Nanotechnology has become an authorizing technology for disease detection, diagnosis and therapy. In the past 100 years, vaccination has assisted enormously to public health by averting a number of virulent infections. Killed, attenuated, toxoid or part of the microorganism is used to provoke immune response against it. In recent years, nanovaccine is a novel path to the methodology of vaccination. Nanomaterials are delivered as microspheres, nanobeads or micronanoprojections. Gentle, competent and safe needle-free routes like the oral route or intranasal, or patches of microprojections to the skin are few of the ways which are in the trial stage at present but might have a remarkable future at the forefront in nanovaccination.
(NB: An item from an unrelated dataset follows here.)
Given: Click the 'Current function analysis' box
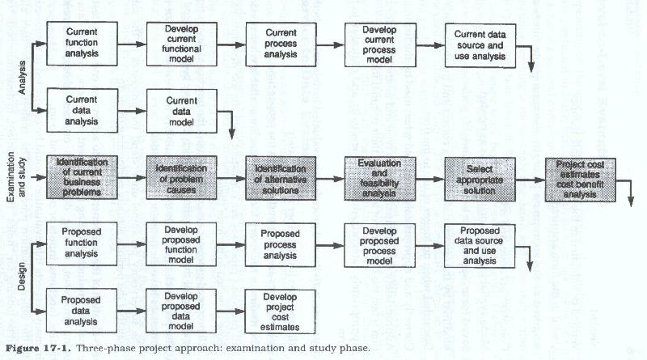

The utilization of drug-loaded PLGA nanoparticulate technology is budding an innovative generation of additional effective therapies accomplished of overcoming many organic, biophysical and biomedical obstructions that the body stages against traditional therapies. The research signify that PLGA nanoparticulate systems have great potential in providing inventive treatment, and are being able to renovate feebly soluble, poorly absorbed and labile biologically active substances into hopeful deliverable drugs. Endogenous control mechanisms that normalize immune tolerance can be overburdened using nanotherapeutic devices to both deliver and release regulatory cytokines in a stable, physiological mode. LIF-nano-driven immune tolerogenesis indicates a unique, antigen definite approach to immunemediated disease. Moreover, since LIF is in addition a significant factor for sustaining stem cells, the utilization of LIF-nano in regenerative medicine presents two-fold advantage, aiding engrafted stem cells in addition to shielding them from immune mediated rejection. As the functionality of nanoparticles becomes further composite, such as the addition of targeting ligands, there is a necessity to specifically engineer nanoparticles with the physicochemical and biological characteristics to accomplish each of the desired functions. Undeniably, this has been the uphill battle for the translation of targeted particles into clinical practice, emphasized by the reality that the first targeted liposome was portrayed more than 20 years ago, still barely a few of systems have ever made it to clinical trials and none have yet been permitted for use. We anticipate that with the introduction of safer nanomaterials simultaneously with new engineering approaches that lead to optimally designed nanoparticles, we will be perceived by an expanded number of multifunctional nanoparticles invading the clinic eventually.

However, the future remains exhilarating and broad open. Additional approaches are required to revolve the theory of drugloaded nanoparticle technology into a rational sensible application as the next generation of drug-delivery systems.